-- TASK DATA start --
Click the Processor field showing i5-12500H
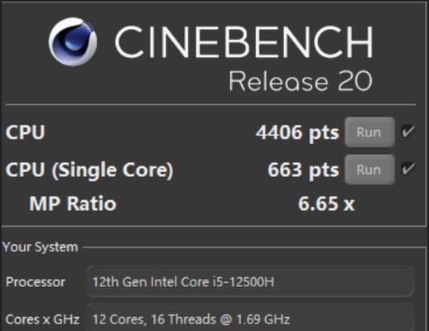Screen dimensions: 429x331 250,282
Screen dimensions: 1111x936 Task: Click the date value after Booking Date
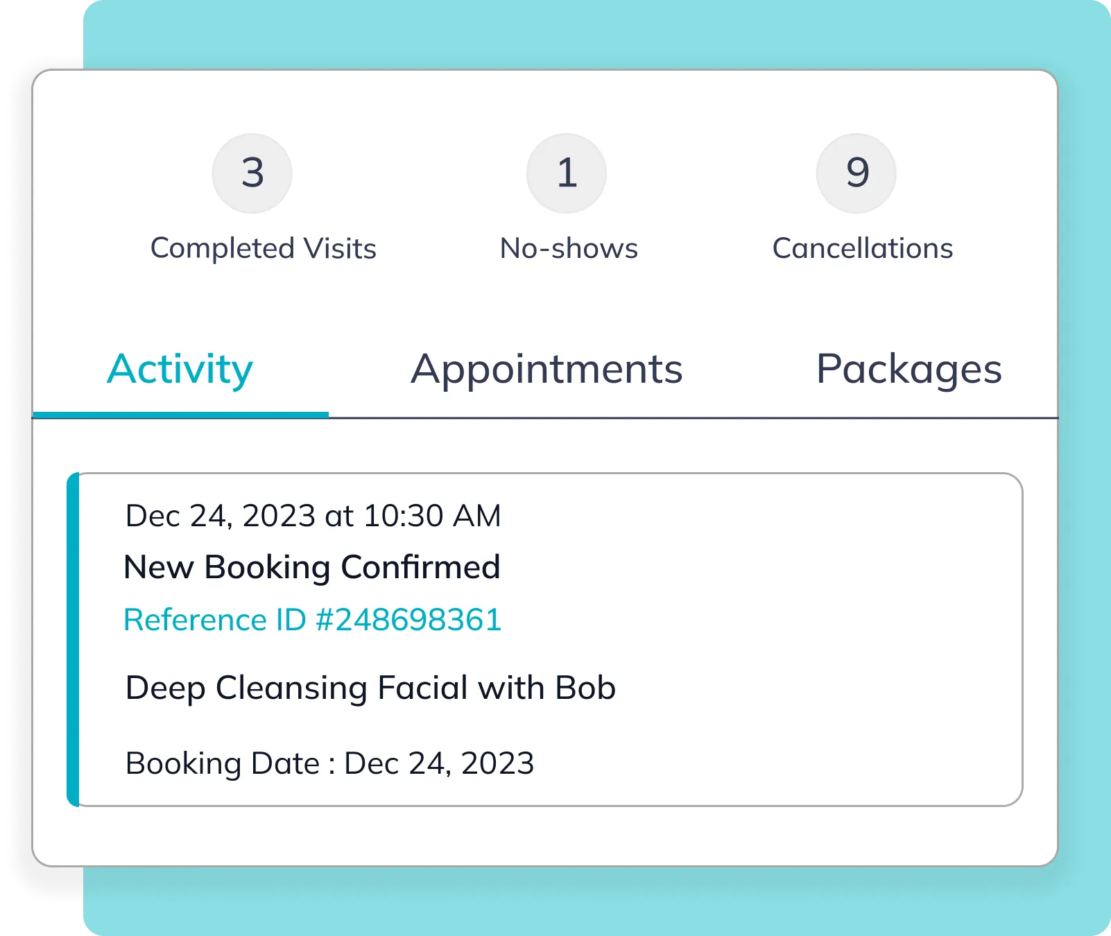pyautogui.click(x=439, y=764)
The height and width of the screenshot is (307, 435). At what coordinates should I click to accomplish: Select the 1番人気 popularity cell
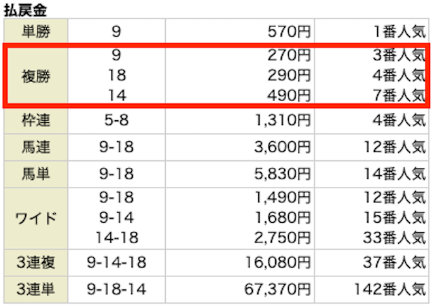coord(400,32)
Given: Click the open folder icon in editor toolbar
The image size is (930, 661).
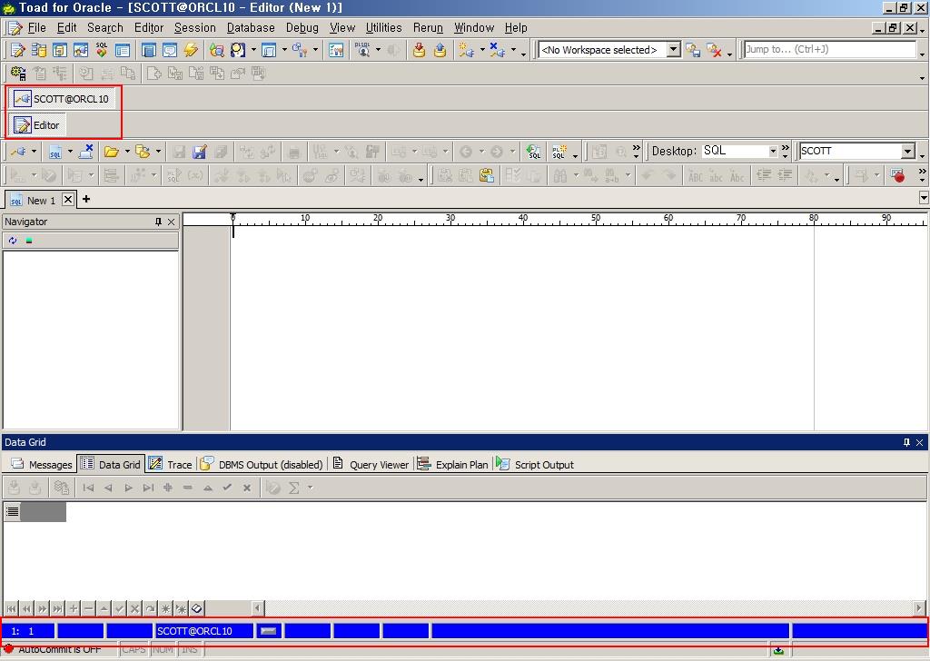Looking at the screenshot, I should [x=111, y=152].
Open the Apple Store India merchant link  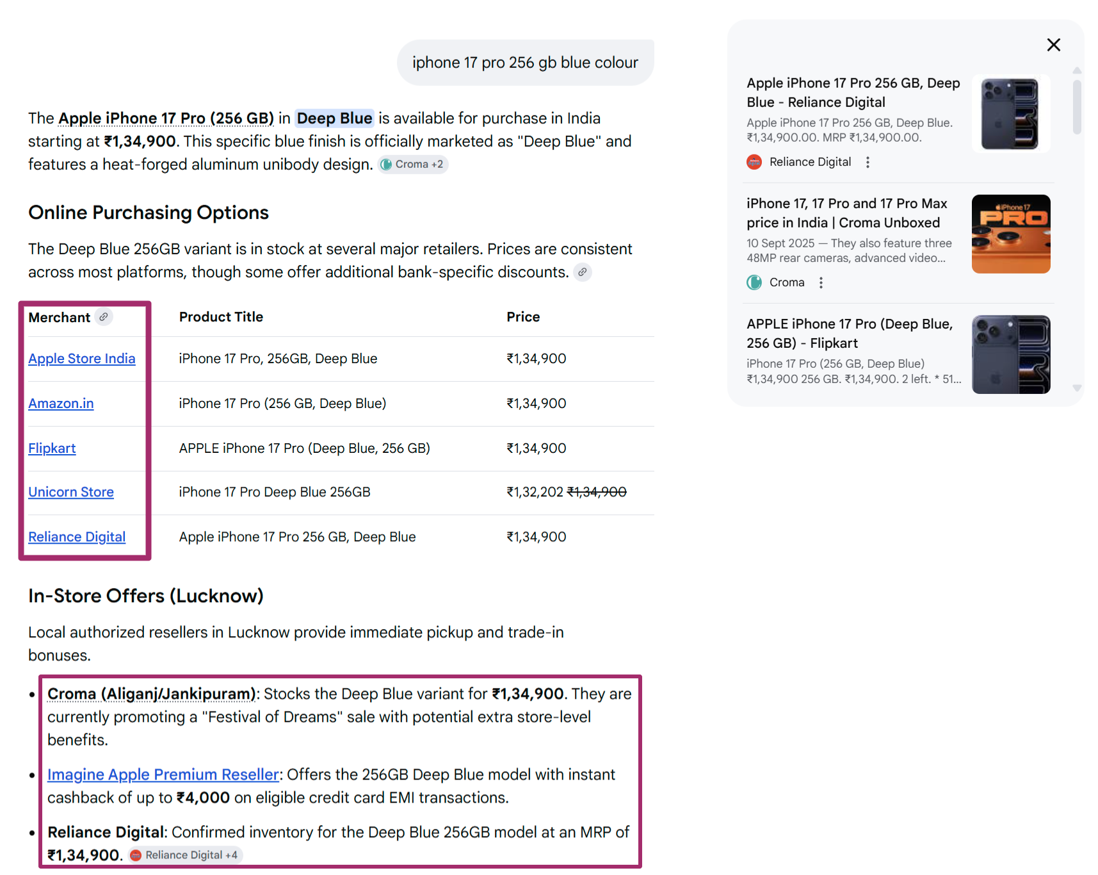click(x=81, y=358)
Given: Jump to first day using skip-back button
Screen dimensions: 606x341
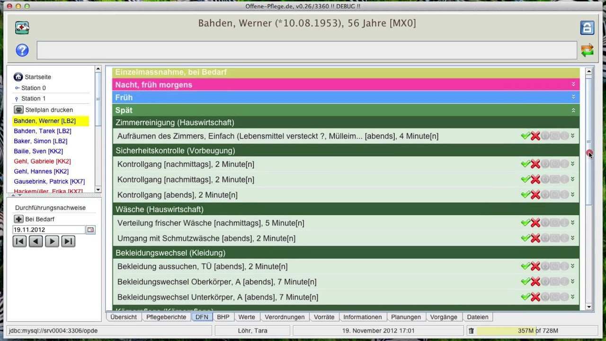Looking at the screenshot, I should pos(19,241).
-- TASK DATA end --
» EXERCISE DETAILS:
Copy out everything from the first of the items above down to the line containing "coord(400,32)", with both ends included and every line reproduced verbatim. Leave the pictures out of your answer.

» RESPONSE BELOW:
Click the Processor field showing i5-12500H
Screen dimensions: 429x331 250,282
Screen dimensions: 1111x936 Task: Click the date value after Booking Date
pyautogui.click(x=439, y=764)
The height and width of the screenshot is (307, 435). At what coordinates should I click to accomplish: Select the 1番人気 popularity cell
coord(400,32)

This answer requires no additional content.